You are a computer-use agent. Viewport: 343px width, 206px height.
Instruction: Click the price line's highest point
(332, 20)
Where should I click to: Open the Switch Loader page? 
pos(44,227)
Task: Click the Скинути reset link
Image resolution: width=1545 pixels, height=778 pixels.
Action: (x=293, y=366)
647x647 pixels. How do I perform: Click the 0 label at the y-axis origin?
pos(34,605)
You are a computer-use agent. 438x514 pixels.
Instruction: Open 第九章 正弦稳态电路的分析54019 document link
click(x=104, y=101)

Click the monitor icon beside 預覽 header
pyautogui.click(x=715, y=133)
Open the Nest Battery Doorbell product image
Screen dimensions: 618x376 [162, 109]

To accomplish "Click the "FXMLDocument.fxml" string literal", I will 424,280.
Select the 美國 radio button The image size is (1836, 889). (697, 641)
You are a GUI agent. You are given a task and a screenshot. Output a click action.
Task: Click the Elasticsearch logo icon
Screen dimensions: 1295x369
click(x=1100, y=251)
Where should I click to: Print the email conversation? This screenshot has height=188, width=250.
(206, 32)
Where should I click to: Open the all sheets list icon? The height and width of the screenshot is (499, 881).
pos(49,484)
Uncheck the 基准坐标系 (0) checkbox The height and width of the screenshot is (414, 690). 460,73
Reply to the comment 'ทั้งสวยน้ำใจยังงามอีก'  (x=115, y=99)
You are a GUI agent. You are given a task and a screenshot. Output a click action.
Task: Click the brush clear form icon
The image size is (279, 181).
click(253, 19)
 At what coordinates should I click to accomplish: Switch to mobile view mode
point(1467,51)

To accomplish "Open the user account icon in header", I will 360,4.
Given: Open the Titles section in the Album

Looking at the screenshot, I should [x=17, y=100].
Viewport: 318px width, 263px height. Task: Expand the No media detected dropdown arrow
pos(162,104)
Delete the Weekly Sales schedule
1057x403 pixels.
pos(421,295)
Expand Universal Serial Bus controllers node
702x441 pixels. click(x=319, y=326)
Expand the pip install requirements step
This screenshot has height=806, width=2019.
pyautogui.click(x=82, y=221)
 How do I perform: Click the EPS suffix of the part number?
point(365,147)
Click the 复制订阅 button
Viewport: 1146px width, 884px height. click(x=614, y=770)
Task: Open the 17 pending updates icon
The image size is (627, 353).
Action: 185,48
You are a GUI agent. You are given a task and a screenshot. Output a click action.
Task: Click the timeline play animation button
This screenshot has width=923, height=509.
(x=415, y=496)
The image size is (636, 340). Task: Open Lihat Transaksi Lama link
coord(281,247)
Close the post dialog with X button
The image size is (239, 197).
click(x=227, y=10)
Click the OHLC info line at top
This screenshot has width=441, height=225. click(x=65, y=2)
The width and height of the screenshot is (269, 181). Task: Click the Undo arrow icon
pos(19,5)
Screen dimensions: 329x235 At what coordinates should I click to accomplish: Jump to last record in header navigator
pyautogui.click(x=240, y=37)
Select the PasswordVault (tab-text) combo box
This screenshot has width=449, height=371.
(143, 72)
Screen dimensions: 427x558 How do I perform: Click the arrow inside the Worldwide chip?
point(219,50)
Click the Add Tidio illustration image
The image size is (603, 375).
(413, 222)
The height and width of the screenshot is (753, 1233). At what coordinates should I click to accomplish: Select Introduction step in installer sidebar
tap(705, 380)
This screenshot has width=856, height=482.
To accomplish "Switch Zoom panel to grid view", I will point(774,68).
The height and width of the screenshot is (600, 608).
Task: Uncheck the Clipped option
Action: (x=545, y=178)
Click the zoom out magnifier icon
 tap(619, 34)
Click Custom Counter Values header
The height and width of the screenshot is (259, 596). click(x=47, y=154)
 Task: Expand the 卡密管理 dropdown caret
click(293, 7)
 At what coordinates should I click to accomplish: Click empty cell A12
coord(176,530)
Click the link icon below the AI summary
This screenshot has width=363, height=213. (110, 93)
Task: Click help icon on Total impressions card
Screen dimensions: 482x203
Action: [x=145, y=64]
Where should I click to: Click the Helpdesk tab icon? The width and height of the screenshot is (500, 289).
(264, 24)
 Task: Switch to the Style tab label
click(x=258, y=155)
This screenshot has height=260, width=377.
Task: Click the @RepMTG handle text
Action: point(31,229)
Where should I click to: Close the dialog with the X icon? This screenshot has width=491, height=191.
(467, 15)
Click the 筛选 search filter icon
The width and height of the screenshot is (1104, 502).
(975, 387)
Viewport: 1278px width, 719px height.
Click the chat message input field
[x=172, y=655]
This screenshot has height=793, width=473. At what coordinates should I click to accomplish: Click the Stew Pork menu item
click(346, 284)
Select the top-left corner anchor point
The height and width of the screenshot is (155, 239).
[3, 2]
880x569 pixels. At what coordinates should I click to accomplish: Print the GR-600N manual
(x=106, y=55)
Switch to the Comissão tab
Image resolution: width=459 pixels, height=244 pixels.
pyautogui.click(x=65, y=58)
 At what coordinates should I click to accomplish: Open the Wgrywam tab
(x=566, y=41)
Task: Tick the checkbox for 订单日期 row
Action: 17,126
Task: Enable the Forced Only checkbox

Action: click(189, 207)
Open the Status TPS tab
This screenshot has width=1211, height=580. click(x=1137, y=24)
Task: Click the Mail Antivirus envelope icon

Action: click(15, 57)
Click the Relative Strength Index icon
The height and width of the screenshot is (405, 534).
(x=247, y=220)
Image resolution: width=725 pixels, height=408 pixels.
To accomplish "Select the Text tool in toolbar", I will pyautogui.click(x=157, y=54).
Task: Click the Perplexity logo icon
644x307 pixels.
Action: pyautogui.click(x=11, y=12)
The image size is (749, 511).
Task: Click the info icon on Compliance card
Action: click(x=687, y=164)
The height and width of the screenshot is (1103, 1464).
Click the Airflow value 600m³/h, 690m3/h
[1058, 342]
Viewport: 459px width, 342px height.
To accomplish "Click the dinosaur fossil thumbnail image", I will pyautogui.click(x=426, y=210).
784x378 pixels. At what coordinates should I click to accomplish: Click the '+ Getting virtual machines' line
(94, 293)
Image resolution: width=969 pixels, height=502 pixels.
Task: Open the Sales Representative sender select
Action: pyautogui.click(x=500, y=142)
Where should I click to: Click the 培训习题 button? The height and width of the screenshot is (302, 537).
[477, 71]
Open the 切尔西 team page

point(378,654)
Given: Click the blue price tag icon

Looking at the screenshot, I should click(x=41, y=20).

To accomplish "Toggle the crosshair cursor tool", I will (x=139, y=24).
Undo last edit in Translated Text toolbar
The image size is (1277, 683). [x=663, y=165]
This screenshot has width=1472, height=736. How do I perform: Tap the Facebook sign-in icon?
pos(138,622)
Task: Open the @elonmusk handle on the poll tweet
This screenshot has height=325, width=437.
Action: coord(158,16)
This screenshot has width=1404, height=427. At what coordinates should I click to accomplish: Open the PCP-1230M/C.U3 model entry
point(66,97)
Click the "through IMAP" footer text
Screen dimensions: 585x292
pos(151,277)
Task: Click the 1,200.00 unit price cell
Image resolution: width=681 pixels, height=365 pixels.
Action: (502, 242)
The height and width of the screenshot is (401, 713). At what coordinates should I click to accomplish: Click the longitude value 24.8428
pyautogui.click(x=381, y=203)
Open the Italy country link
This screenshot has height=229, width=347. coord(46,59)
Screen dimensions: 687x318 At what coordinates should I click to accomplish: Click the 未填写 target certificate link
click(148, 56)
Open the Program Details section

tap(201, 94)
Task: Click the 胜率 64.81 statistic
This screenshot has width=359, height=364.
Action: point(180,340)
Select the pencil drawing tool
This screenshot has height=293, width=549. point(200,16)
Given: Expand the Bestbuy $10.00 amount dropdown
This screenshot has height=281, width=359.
........
Copy out each entry above with no deviation.

## Solution
You are a computer-use agent. Viewport: 343px width, 206px height.
Instruction: Click the price line's highest point
(332, 20)
Where should I click to: Open the Switch Loader page? 
pos(44,227)
Task: Click the Скинути reset link
Image resolution: width=1545 pixels, height=778 pixels.
Action: (x=293, y=366)
647x647 pixels. How do I perform: Click the 0 label at the y-axis origin?
pos(34,605)
You are a computer-use agent. 438x514 pixels.
Instruction: Open 第九章 正弦稳态电路的分析54019 document link
click(x=104, y=101)

Click the monitor icon beside 預覽 header
pyautogui.click(x=715, y=133)
Open the Nest Battery Doorbell product image
Screen dimensions: 618x376 [162, 109]

To accomplish "Click the "FXMLDocument.fxml" string literal", I will 424,280.
Select the 美國 radio button The image size is (1836, 889). (697, 641)
You are a GUI agent. You are given a task and a screenshot. Output a click action.
Task: Click the Elasticsearch logo icon
Screen dimensions: 1295x369
click(x=1100, y=251)
Where should I click to: Print the email conversation? This screenshot has height=188, width=250.
(206, 32)
Where should I click to: Open the all sheets list icon? The height and width of the screenshot is (499, 881).
pos(49,484)
Uncheck the 基准坐标系 (0) checkbox The height and width of the screenshot is (414, 690). 460,73
Reply to the comment 'ทั้งสวยน้ำใจยังงามอีก'  (x=115, y=99)
You are a GUI agent. You are given a task and a screenshot. Output a click action.
Task: Click the brush clear form icon
The image size is (279, 181).
click(253, 19)
 At what coordinates should I click to accomplish: Switch to mobile view mode
point(1467,51)

To accomplish "Open the user account icon in header", I will 360,4.
Given: Open the Titles section in the Album

Looking at the screenshot, I should [x=17, y=100].
Viewport: 318px width, 263px height. Task: Expand the No media detected dropdown arrow
pos(162,104)
Delete the Weekly Sales schedule
1057x403 pixels.
pos(421,295)
Expand Universal Serial Bus controllers node
702x441 pixels. click(x=319, y=326)
Expand the pip install requirements step
This screenshot has height=806, width=2019.
pyautogui.click(x=82, y=221)
 How do I perform: Click the EPS suffix of the part number?
point(365,147)
Click the 复制订阅 button
Viewport: 1146px width, 884px height. click(x=614, y=770)
Task: Open the 17 pending updates icon
The image size is (627, 353).
Action: 185,48
You are a GUI agent. You are given a task and a screenshot. Output a click action.
Task: Click the timeline play animation button
This screenshot has width=923, height=509.
(x=415, y=496)
The image size is (636, 340). Task: Open Lihat Transaksi Lama link
coord(281,247)
Close the post dialog with X button
The image size is (239, 197).
click(x=227, y=10)
Click the OHLC info line at top
This screenshot has width=441, height=225. click(x=65, y=2)
The width and height of the screenshot is (269, 181). Task: Click the Undo arrow icon
pos(19,5)
Screen dimensions: 329x235 At what coordinates should I click to accomplish: Jump to last record in header navigator
pyautogui.click(x=240, y=37)
Select the PasswordVault (tab-text) combo box
This screenshot has width=449, height=371.
(143, 72)
Screen dimensions: 427x558 How do I perform: Click the arrow inside the Worldwide chip?
point(219,50)
Click the Add Tidio illustration image
The image size is (603, 375).
(413, 222)
The height and width of the screenshot is (753, 1233). At what coordinates should I click to accomplish: Select Introduction step in installer sidebar
tap(705, 380)
This screenshot has width=856, height=482.
To accomplish "Switch Zoom panel to grid view", I will point(774,68).
The height and width of the screenshot is (600, 608).
Task: Uncheck the Clipped option
Action: (x=545, y=178)
Click the zoom out magnifier icon
 tap(619, 34)
Click Custom Counter Values header
The height and width of the screenshot is (259, 596). click(x=47, y=154)
 Task: Expand the 卡密管理 dropdown caret
click(293, 7)
 At what coordinates should I click to accomplish: Click empty cell A12
coord(176,530)
Click the link icon below the AI summary
This screenshot has width=363, height=213. (110, 93)
Task: Click help icon on Total impressions card
Screen dimensions: 482x203
Action: [x=145, y=64]
Where should I click to: Click the Helpdesk tab icon? The width and height of the screenshot is (500, 289).
(264, 24)
 Task: Switch to the Style tab label
click(x=258, y=155)
This screenshot has height=260, width=377.
Task: Click the @RepMTG handle text
Action: point(31,229)
Where should I click to: Close the dialog with the X icon? This screenshot has width=491, height=191.
(467, 15)
Click the 筛选 search filter icon
The width and height of the screenshot is (1104, 502).
(975, 387)
Viewport: 1278px width, 719px height.
Click the chat message input field
[x=172, y=655]
This screenshot has height=793, width=473. At what coordinates should I click to accomplish: Click the Stew Pork menu item
click(346, 284)
Select the top-left corner anchor point
The height and width of the screenshot is (155, 239).
[3, 2]
880x569 pixels. At what coordinates should I click to accomplish: Print the GR-600N manual
(x=106, y=55)
Switch to the Comissão tab
Image resolution: width=459 pixels, height=244 pixels.
pyautogui.click(x=65, y=58)
 At what coordinates should I click to accomplish: Open the Wgrywam tab
(x=566, y=41)
Task: Tick the checkbox for 订单日期 row
Action: 17,126
Task: Enable the Forced Only checkbox

Action: click(189, 207)
Open the Status TPS tab
This screenshot has width=1211, height=580. click(x=1137, y=24)
Task: Click the Mail Antivirus envelope icon

Action: click(15, 57)
Click the Relative Strength Index icon
The height and width of the screenshot is (405, 534).
(x=247, y=220)
Image resolution: width=725 pixels, height=408 pixels.
To accomplish "Select the Text tool in toolbar", I will pyautogui.click(x=157, y=54).
Task: Click the Perplexity logo icon
644x307 pixels.
Action: pyautogui.click(x=11, y=12)
The image size is (749, 511).
Task: Click the info icon on Compliance card
Action: click(x=687, y=164)
The height and width of the screenshot is (1103, 1464).
Click the Airflow value 600m³/h, 690m3/h
[1058, 342]
Viewport: 459px width, 342px height.
To accomplish "Click the dinosaur fossil thumbnail image", I will pyautogui.click(x=426, y=210).
784x378 pixels. At what coordinates should I click to accomplish: Click the '+ Getting virtual machines' line
(94, 293)
Image resolution: width=969 pixels, height=502 pixels.
Task: Open the Sales Representative sender select
Action: pyautogui.click(x=500, y=142)
Where should I click to: Click the 培训习题 button? The height and width of the screenshot is (302, 537).
[477, 71]
Open the 切尔西 team page

point(378,654)
Given: Click the blue price tag icon

Looking at the screenshot, I should click(x=41, y=20).

To accomplish "Toggle the crosshair cursor tool", I will (x=139, y=24).
Undo last edit in Translated Text toolbar
The image size is (1277, 683). [x=663, y=165]
This screenshot has width=1472, height=736. How do I perform: Tap the Facebook sign-in icon?
pos(138,622)
Task: Open the @elonmusk handle on the poll tweet
This screenshot has height=325, width=437.
Action: coord(158,16)
This screenshot has width=1404, height=427. At what coordinates should I click to accomplish: Open the PCP-1230M/C.U3 model entry
point(66,97)
Click the "through IMAP" footer text
Screen dimensions: 585x292
pos(151,277)
Task: Click the 1,200.00 unit price cell
Image resolution: width=681 pixels, height=365 pixels.
Action: (502, 242)
The height and width of the screenshot is (401, 713). At what coordinates should I click to accomplish: Click the longitude value 24.8428
pyautogui.click(x=381, y=203)
Open the Italy country link
This screenshot has height=229, width=347. coord(46,59)
Screen dimensions: 687x318 At what coordinates should I click to accomplish: Click the 未填写 target certificate link
click(148, 56)
Open the Program Details section

tap(201, 94)
Task: Click the 胜率 64.81 statistic
This screenshot has width=359, height=364.
Action: point(180,340)
Select the pencil drawing tool
This screenshot has height=293, width=549. point(200,16)
Given: Expand the Bestbuy $10.00 amount dropdown
This screenshot has height=281, width=359.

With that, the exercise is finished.